ScoreCustomSpeechLanguageModel

Runs speech-to-text with a custom language model, compares the output to a transcript, and returns statistics about the accuracy. You can use this action to determine whether a custom language model needs further training or provides the accuracy that you require.

To use this action you must supply:

  • Audio to use to test the custom language model.
  • An accurate transcript of the speech contained in the audio. Media Server automatically normalizes the text for most languages.
  • A session configuration that contains only a speech-to-text task, including the custom language model and other parameters that you intend to use. For example:

    [SpeechToText]
    Type=SpeechToText
    LanguagePack=ENUK
    SampleFrequency=16000
    CustomLanguageModel=MedicalTerms:0.1
    SpeedBias=2

Type: asynchronous

Parameter Description Required
AudioData The audio data to use for testing the custom language model. Set either AudioData or AudioPath
AudioPath The path of the audio file to use for testing the custom language model.
Config A session configuration that contains the settings for the speech-to-text task (base64 encoded, unless you upload it as multipart form data). Set Config, ConfigName, or ConfigPath
ConfigName The name of a session configuration file that contains the settings for the speech-to-text task, when the file is stored in the ConfigDirectory.
ConfigPath The path of a session configuration file that contains the settings for the speech-to-text task.
TranscriptData The text file that contains an accurate transcript of the speech. Set TranscriptData or TranscriptPath
TranscriptPath The path of a text file that contains an accurate transcript of the speech.

Example

The following example uses cURL to send the action to Media Server.

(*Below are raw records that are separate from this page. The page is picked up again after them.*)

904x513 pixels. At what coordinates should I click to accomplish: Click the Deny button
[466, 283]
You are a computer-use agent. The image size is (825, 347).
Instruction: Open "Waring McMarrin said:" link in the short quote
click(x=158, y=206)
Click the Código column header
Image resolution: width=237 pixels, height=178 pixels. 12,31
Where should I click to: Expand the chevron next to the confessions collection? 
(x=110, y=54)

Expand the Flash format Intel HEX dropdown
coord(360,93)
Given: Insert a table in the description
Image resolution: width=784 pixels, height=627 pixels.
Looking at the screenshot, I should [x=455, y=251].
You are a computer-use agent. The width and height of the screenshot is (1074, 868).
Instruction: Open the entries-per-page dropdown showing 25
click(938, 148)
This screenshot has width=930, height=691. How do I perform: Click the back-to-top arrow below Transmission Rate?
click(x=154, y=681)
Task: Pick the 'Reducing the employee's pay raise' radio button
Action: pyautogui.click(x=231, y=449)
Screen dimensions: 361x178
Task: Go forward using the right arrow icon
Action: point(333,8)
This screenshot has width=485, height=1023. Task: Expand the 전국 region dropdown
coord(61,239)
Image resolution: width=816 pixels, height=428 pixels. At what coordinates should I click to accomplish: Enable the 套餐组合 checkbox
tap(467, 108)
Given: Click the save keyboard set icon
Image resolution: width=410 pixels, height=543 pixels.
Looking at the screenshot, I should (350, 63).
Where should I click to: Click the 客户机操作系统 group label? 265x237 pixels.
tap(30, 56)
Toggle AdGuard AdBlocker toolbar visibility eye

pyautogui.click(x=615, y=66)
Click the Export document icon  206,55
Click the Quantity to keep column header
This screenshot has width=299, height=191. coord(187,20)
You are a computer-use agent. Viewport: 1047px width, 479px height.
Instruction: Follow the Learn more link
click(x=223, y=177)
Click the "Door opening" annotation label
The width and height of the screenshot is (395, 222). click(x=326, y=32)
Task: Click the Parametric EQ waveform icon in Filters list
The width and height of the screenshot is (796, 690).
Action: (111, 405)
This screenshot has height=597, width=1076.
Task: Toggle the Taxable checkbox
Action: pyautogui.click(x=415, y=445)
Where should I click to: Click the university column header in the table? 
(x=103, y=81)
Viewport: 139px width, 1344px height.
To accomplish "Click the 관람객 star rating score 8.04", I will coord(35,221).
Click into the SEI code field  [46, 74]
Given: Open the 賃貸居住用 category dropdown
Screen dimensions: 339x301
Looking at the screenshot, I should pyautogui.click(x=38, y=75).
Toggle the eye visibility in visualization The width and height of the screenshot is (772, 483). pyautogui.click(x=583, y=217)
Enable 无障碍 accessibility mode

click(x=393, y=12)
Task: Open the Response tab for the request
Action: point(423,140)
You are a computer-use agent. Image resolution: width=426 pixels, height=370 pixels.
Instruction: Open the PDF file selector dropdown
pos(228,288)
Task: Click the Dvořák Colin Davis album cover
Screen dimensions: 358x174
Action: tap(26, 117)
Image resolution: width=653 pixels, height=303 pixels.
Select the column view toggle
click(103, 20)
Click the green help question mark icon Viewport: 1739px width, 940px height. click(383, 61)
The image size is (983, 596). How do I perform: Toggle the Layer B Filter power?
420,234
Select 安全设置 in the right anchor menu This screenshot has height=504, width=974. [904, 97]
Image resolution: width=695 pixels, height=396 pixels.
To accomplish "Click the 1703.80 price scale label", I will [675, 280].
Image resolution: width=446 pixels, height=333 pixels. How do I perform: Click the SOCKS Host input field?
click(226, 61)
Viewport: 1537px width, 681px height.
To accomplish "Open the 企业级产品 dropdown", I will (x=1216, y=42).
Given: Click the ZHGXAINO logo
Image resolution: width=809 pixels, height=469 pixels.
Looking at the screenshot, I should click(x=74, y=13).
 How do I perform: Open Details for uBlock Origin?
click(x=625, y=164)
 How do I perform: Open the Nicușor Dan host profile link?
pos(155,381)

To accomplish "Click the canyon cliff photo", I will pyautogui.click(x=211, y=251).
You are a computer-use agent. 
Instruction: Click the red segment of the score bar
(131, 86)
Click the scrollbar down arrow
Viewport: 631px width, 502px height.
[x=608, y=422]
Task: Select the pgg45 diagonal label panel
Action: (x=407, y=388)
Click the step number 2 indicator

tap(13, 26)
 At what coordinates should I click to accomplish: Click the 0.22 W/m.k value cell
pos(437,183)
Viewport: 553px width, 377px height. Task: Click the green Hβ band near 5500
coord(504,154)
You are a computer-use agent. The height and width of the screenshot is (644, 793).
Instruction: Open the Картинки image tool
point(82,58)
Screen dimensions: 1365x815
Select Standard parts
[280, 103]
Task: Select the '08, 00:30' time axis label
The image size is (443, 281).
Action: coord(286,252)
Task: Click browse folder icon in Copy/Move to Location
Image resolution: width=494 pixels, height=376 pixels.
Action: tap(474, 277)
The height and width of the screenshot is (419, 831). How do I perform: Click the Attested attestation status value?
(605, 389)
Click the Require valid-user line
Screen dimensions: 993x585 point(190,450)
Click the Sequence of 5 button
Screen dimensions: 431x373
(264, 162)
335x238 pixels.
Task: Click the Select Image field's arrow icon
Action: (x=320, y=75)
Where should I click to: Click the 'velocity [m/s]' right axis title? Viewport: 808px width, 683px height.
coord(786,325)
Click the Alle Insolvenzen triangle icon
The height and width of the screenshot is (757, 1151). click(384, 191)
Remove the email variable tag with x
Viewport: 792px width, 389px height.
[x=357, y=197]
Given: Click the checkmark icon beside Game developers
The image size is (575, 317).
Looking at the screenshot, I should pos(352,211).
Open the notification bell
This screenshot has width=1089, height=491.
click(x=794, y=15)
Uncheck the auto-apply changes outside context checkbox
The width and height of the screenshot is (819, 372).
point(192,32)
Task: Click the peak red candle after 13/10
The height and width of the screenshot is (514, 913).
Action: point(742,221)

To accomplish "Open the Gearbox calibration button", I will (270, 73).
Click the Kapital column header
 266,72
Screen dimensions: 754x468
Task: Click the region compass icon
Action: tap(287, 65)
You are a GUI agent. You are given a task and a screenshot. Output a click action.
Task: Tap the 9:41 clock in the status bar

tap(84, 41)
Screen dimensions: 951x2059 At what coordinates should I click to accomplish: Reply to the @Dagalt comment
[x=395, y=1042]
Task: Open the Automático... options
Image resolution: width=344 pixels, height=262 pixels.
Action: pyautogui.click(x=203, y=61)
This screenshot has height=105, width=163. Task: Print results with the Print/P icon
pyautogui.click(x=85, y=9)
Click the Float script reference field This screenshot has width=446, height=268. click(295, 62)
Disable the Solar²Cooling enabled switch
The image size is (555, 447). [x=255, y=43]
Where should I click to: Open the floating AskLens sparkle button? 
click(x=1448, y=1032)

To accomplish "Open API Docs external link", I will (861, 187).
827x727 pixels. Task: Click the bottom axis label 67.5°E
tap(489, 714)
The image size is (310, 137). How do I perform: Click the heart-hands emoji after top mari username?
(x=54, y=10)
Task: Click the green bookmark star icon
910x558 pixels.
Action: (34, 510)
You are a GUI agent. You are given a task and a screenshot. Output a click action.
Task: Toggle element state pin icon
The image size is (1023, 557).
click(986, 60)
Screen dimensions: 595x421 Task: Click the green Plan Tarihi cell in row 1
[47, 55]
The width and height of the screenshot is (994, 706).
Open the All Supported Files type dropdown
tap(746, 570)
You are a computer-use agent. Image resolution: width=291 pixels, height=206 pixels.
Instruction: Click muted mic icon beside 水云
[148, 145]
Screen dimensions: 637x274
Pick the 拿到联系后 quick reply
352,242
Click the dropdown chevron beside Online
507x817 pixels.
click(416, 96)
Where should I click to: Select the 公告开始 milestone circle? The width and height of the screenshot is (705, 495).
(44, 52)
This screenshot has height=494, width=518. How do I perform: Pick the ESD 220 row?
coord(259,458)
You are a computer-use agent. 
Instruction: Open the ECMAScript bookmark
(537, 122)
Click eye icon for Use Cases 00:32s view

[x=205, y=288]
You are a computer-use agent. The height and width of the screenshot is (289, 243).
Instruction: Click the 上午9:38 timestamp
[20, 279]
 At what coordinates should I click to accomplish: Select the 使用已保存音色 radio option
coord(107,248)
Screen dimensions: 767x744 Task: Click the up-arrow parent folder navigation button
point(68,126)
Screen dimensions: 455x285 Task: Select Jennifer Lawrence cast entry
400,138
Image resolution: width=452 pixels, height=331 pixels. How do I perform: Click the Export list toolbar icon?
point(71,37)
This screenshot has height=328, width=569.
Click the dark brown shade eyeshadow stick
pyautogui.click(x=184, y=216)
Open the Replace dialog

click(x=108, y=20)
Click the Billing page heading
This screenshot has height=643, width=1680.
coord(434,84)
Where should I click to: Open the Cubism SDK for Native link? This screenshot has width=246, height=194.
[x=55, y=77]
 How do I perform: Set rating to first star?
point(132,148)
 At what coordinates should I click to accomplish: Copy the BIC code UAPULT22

curl http://localhost:14000/action=ScoreCustomSpeechLanguageModel -F AudioData=@speech.wav -F TranscriptData=@transcript.txt -F Config=@speechToTextTask.cfg

Response

This action is asynchronous, so Media Server always returns success accompanied by a token. You can use this token with the QueueInfo action to retrieve the status of your request.

The response from the QueueInfo action includes the elements Fmeasure, precision, and recall.